CoMPAS3D: A Dataset and Benchmark for Interactive Motion
Title: CoMPAS3D: Establishing a New Standard for Interactive Motion Benchmarking
Abstract: For socially interactive humanoid robots to effectively engage with humans, they must adapt their physical movements in real-time to their partner’s capabilities, intentions, and actions. This necessitates AI models that comprehend not only the mechanics of bodily movement but also the semantic meaning of those movements within a shared social framework. However, current evaluation frameworks for interactive motion generation fall short; they fail to assess whether generated follower motion is legible within a common movement vocabulary or if it is suited to the partner’s skill level.
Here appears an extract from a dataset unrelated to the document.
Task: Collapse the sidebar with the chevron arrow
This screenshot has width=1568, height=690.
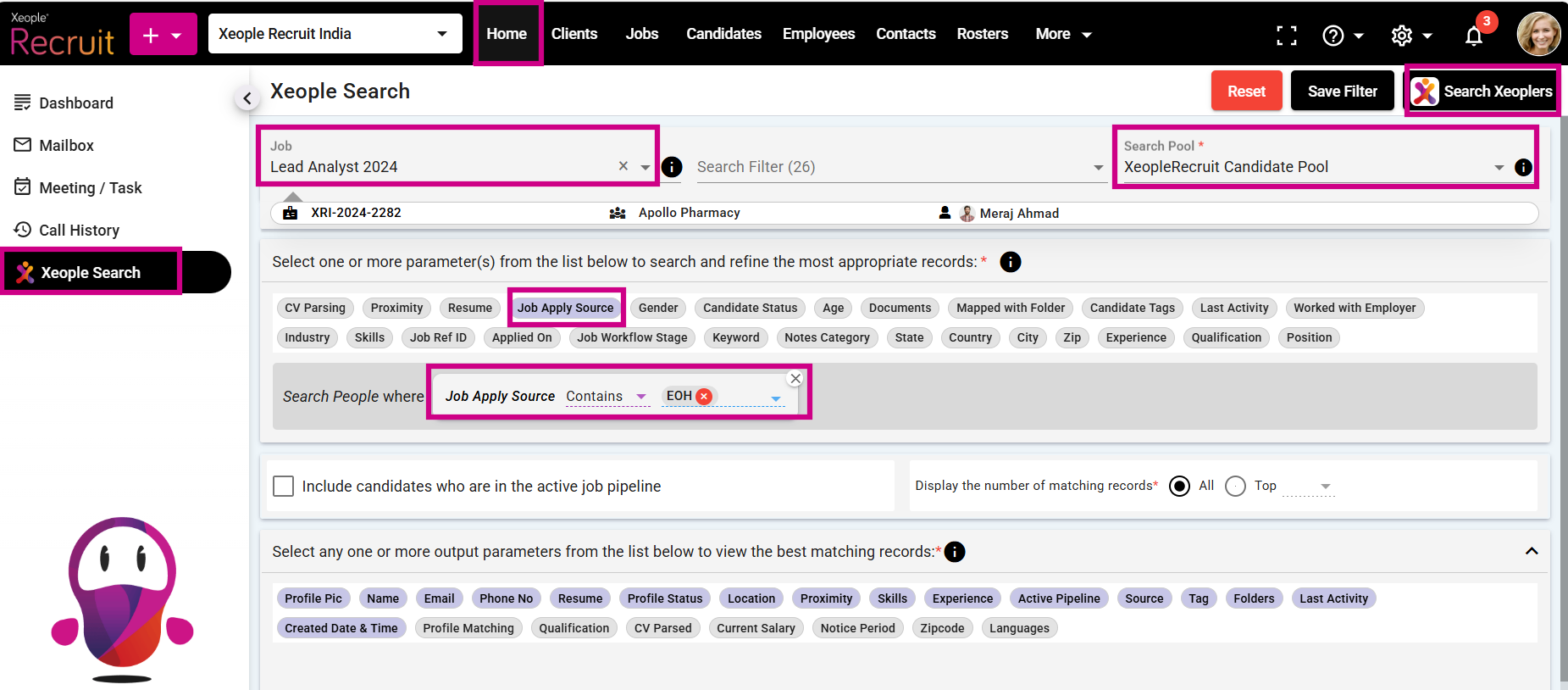Action: pyautogui.click(x=247, y=98)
This deficiency stems from two primary issues: existing metrics, such as FID and beat alignment, focus solely on kinematics and cannot evaluate these critical social properties, while available datasets lack the necessary move annotations and diversity in proficiency levels.
We propose salsa as an ideal domain for evaluation due to its improvised, dyadic nature and its reliance on a structured vocabulary and judging criteria that encompass timing, musicality, technique, difficulty, partnering, and originality. To address these challenges, we introduce CoMPAS3D, a comprehensive motion capture dataset paired with a robust evaluation framework. This framework assesses kinematic quality through two objective metrics—move legibility and proficiency appropriateness—as well as six subjective dimensions derived from competition standards.
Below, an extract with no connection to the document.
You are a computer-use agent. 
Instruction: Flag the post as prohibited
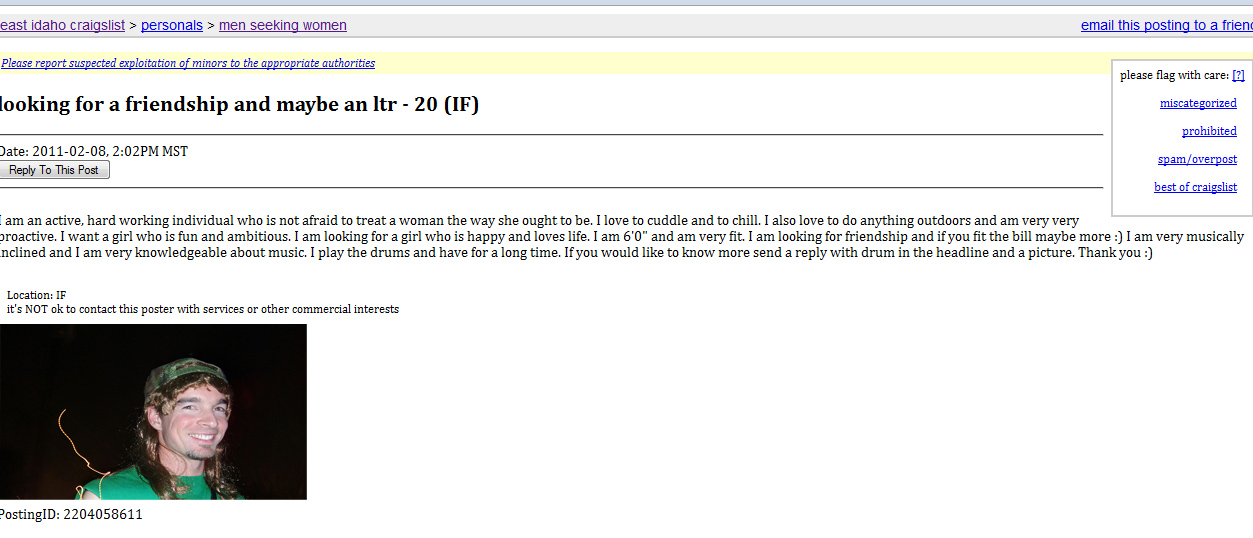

The CoMPAS3D dataset comprises three hours of improvisational partner salsa, performed by 18 dancers across beginner, intermediate, and professional tiers. It features over 2,800 segments annotated by experts, detailing move types, errors, and stylistic nuances. We establish three distinct benchmarks: move classification (functioning similarly to transcription), proficiency estimation (serving as a fluency assessment), and follower generation (akin to dialogue response).
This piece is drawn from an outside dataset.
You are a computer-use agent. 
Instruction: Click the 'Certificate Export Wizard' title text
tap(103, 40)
Our results indicate that fine-tuned vision-language models excel in objective metrics when applied to ground-truth motion sequences. However, when these metrics are applied to models like Duolando and InterGen, they expose failures that traditional kinematic metrics overlook. Furthermore, human evaluations validate the significant disparity between generated motion and ground-truth data. CoMPAS3D, along with its annotations, benchmark code, and baseline results, is publicly accessible.